Call to make second language study compulsory to age 16

Deputy Montfort Tadier: “Ceasing the study of a language at the age of 14 is far too young and out of kilter with the rest of Europe”

STUDYING another modern language would again be compulsory for all students up to the age of 16, under proposals made by a backbencher.

Deputy Montfort Tadier, the president of the Jersey branch of the Assemblée Parlementaire de la Francophonie, is asking the States to reverse a 20-year-old policy introduced from the UK which dropped the requirement for a second language up to GCSE level – an approach he argues has resulted in “a continued decimation of language teaching”.

“Ceasing the study of a language at the age of 14 is far too young and out of kilter with the rest of Europe,” Deputy Tadier says in the report accompanying his proposition.

Under a proposition lodged this week, although Jersey schools would have to offer French for students, pupils would not have to choose to study it to GCSE level and Portuguese could become available as one of the other options within the curriculum if the proposals find favour with the States Assembly.
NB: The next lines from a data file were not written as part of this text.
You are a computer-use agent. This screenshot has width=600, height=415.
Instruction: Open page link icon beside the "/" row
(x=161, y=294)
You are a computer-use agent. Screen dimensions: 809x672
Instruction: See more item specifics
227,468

Deputy Tadier contrasts the UK’s approach with that of most EU countries which he says have “a completely different approach to additional language teaching and learning in their education systems”. “In the EU, it is not a case of if languages will be taught, but how many,” he states.

To illustrate the extent to which the popularity of languages has declined in Jersey in recent years, Deputy Tadier offers an analysis of the most recent data available on languages taken at GCSE level across Island schools.
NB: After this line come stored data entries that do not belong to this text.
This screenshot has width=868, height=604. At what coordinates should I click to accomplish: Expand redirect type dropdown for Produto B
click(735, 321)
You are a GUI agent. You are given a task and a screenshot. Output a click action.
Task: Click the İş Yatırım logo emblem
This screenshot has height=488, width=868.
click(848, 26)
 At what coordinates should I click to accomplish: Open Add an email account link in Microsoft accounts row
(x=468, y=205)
It shows that in the last academic year, there were only two secondary schools – Jersey College for Girls and Hautlieu – in which the majority of pupils obtained results in a second modern language. While, respectively, 91% and almost 86% of Year 11 students in those schools took a second language, the figure was only 47% at Victoria College and it fell to an average of only 36% across the 11-to-16 States schools.

Deputy Tadier argues that the States Assembly has the opportunity to plot a different course for the Island. “Jersey ultimately has a choice whether to continue to follow the UK on its continued decimation of language teaching, or to follow a more European model. And…now is the ideal opportunity to recalibrate our relationship with languages and perhaps, with Europe,” he writes.
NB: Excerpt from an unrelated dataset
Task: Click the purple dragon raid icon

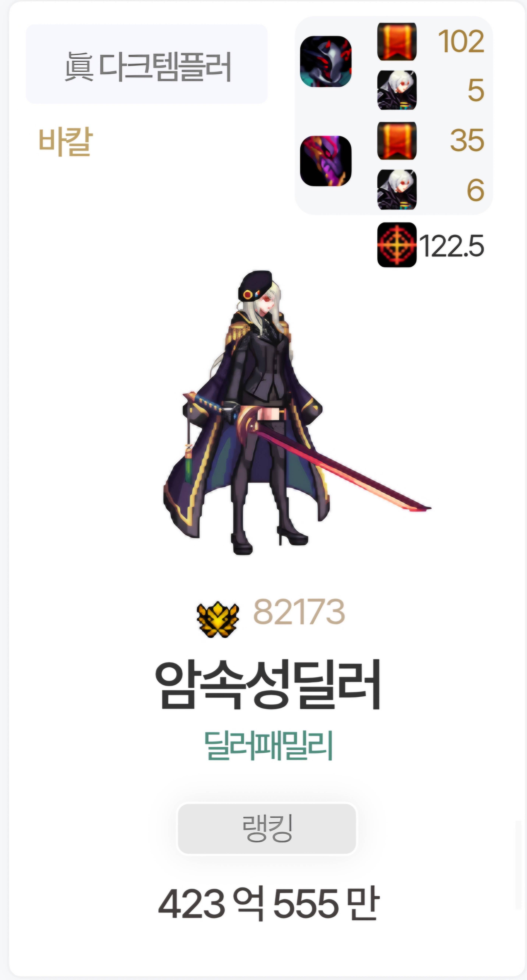Action: click(x=326, y=161)
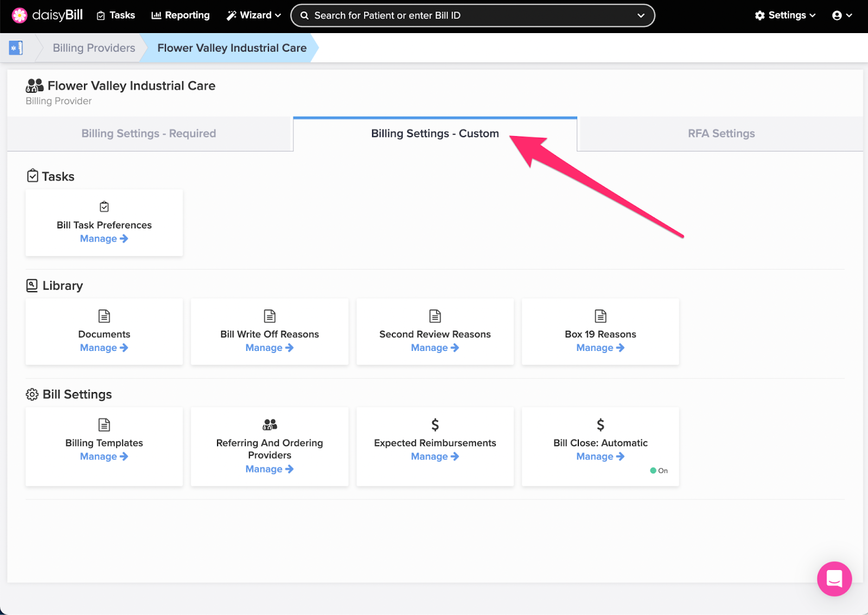
Task: Expand the search bar dropdown arrow
Action: click(641, 16)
In his four-part proposition – which has been endorsed by his fellow committee members on the local branch of the Assemblée Parlementaire de la Francophonie – Deputy Tadier also asks schools to offer support for all students – at both primary and secondary level – “to access and develop their home language, in accordance with the rights afforded by Article 30 of the United Nations Convention on the Rights of the Child.”

But his main focus is on the acquisition of a second language with all secondary schools being required to offer a choice of at least two modern languages, one of which must be French; and to ensure all students study at least one modern language, other than English, up to the age of 16 from September 2026.

By July next year, he wants to see a review and report undertaken into Portuguese language tuition in schools “with a view to extending the provision of optional Portuguese in the curriculum to all students”.

Deputy Tadier praises the steps taken in Jersey to ensure French is taught in all schools but he describes as “madness” the decision to take away the requirement for a modern language up to the age of 16. “The problem with allowing languages to be dropped early, is that they will be dropped by most (in the same way that maths, science and English Literature, would no doubt be dropped, were they not compulsory), especially when there are fewer and fewer cheerleaders, encouraging language uptake,” he says.